Le ministre de l'environnement Albert Rösti a aussi rappelé qu'un large éventail de mesures a déjà été décidé dans le cadre de la loi sur le climat et l’innovation, celle sur le CO2 ainsi que la révision de la loi sur l’énergie. La Confédération et les cantons consacrent chaque année plus de deux milliards de francs au climat.
Le coût de l'inaction
La gauche a au contraire défendu l'urgence à agir. "Aujourd'hui, on sait que les émissions de gaz à effet de serre de la Suisse entraînent des coûts et des dommages à hauteur de 40 milliards de francs par année", a rappelé Mathilde Crevoisier Crelier (PS/JU).
Or les investissements dans des mesures climatiques, en particulier le programme Bâtiments, font au contraire les frais des mesures d'économie de la Confédération, a-t-elle regretté.

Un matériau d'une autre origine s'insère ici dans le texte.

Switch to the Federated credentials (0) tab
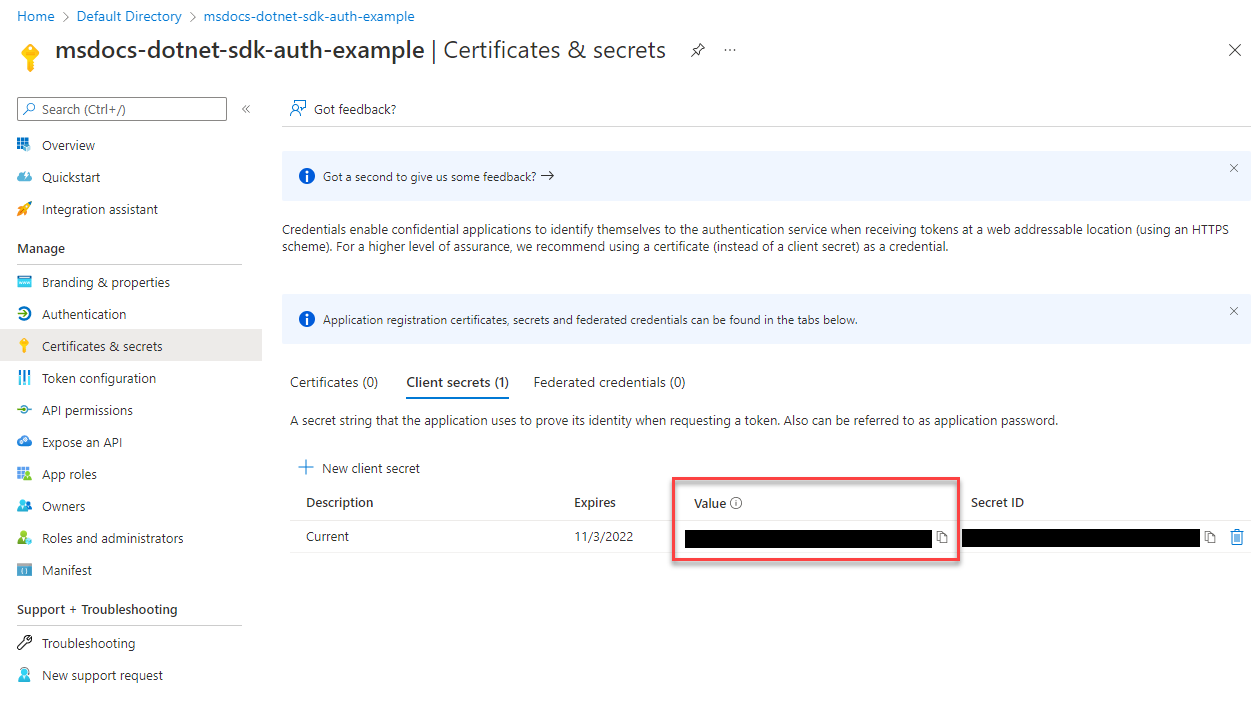 coord(609,382)
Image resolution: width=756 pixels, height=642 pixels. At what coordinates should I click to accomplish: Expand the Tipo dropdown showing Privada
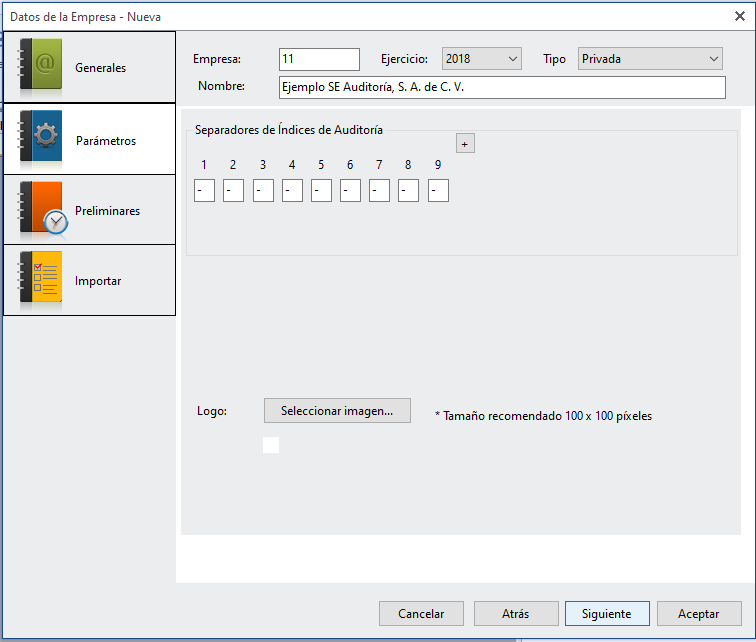tap(650, 59)
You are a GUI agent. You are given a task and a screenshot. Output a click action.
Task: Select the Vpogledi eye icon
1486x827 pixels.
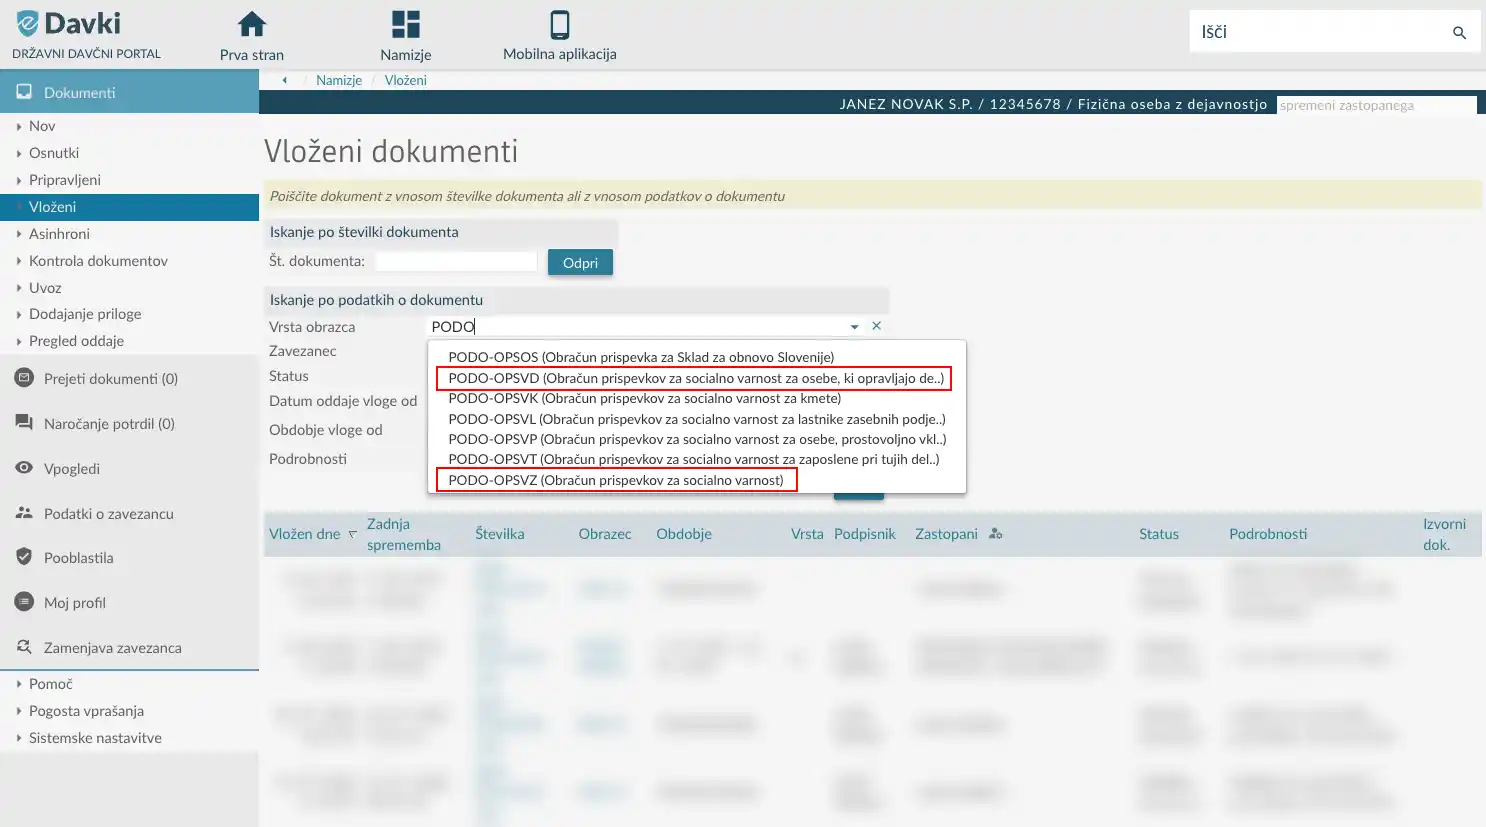point(22,468)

Le coût de l'inaction est immense, a renchéri Fabien Fivaz (Vert-e-s/NE). "En 2023, c'était La Chaux-de-Fonds, en 2024 le Tessin, cette année Blatten": ces régions auront besoin d'un fonds pour se reconstruire et s'adapter au changement climatique.
La Suisse importe en outre près de la moitié de son bilan carbone de l'étranger, un défi que les plans actuels du Conseil fédéral ne sont près de relever, d'après l'écologiste.
La gauche n'a pas recueilli une voix en dehors de son camp. Au National, l'initiative avait été rejetée par 120 voix contre 64.